Extension features & initial reception

  • Many are pleased to see a first‑party Postgres IDE inside VS Code, especially those tired of switching between editor and tools like pgAdmin or Azure Data Studio.
  • Key positives: schema browser/ERD‑style view, query editor, result export, GitHub Copilot integration, and ability to run against remote DBs via VS Code’s SSH/tunnel features.
  • PMs on the thread state it works with any Postgres endpoint (on‑prem, any cloud), with some Azure‑specific auth options (e.g., Entra ID).

Comparison with existing DB tools

  • JetBrains tooling (DataGrip and DB integration in IntelliJ/PyCharm/etc.) is repeatedly described as the “gold standard”: rich autocomplete, schema‑aware SQL inside code strings, language injection, refactoring, formatting, multi‑DB support, and polished UI.
  • DBeaver, pgAdmin, Beekeeper, SQLTools, and various SQLite extensions are mentioned as alternatives; several people say JetBrains and DBeaver still feel more capable today.
  • Some see this as Microsoft catching up to what JetBrains has offered for years, but welcome competition—especially for AI features.

Licensing, proprietary concerns & VS Code ecosystem

  • Strong concern that the extension is proprietary and not truly open source; the GitHub repo mostly contains metadata and a privacy notice, not code.
  • Initial preview license explicitly banned commercial, non‑profit, or revenue‑generating use, causing alarm; project members say this was boilerplate and later updated to allow free use, but some argue you can’t rely on an HN comment over the written license.
  • Broader thread about VS Code: closed marketplace, closed Microsoft extensions (e.g., Python/Pylance), and blocking forks like VSCodium/Cursor from using first‑party extensions.
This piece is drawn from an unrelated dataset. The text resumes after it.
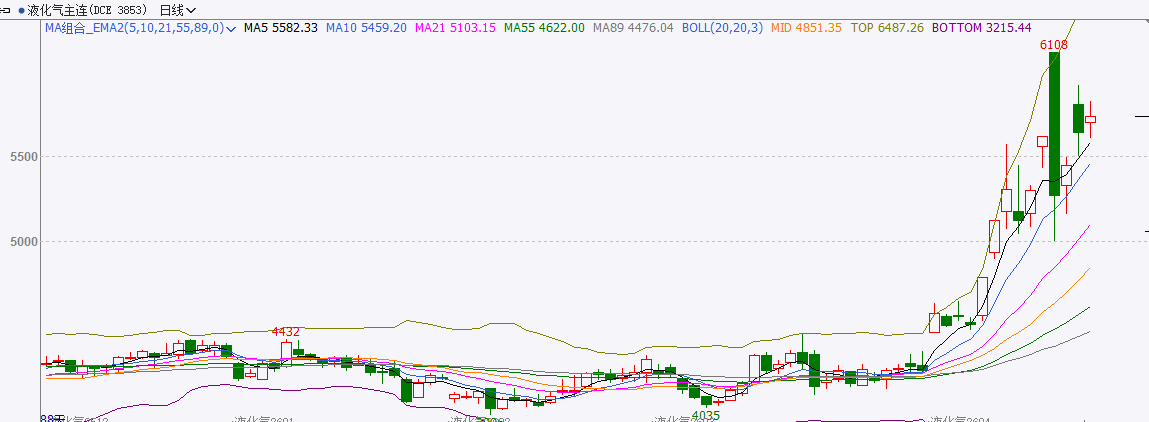Click the 5000 price axis label

tap(21, 241)
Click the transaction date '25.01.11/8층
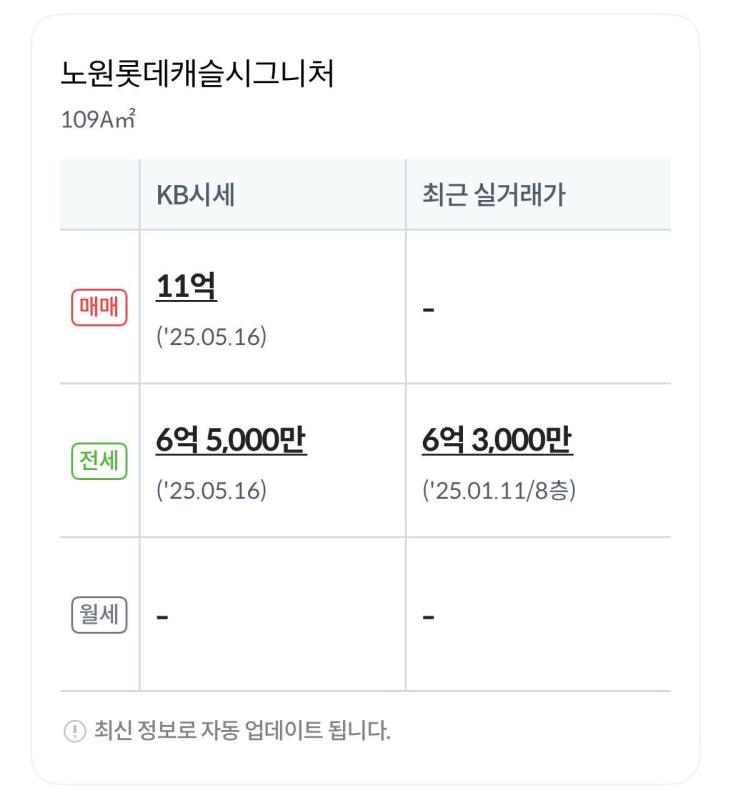The height and width of the screenshot is (800, 731). pyautogui.click(x=499, y=490)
Some call this “fake open source” or modern “embrace, extend, extinguish”; others counter that Microsoft has never promised everything would be FOSS and is behaving like a normal business.

Microsoft strategy: Postgres, SQL Server, and tooling

  • Some are surprised Microsoft invested in Postgres tooling before further SQL Server work; insiders say the Postgres extension is a fork of the existing MSSQL extension and that Azure Data Studio is being sunset.
  • Debate over SQL Server’s status: some call it “legacy” and too expensive versus Postgres; others insist it’s technically excellent and heavily used in enterprise, especially via Azure SQL.
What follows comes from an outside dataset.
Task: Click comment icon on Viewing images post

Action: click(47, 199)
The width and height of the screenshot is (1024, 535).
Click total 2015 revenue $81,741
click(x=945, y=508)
AI/Copilot integration & workflows

  • Enthusiasm for Copilot being schema‑aware and living directly in the editor; others explicitly do not want AI “in everything.”
  • Several note LLMs are visibly less reliable with SQL/Postgres than with general programming, making them hesitant to trust AI for production queries.
  • Separate subthread discusses whether IDE database tools really beat CLI/psql; many CLI‑comfortable users still value rich autocomplete, navigation, and visualization when schemas get large.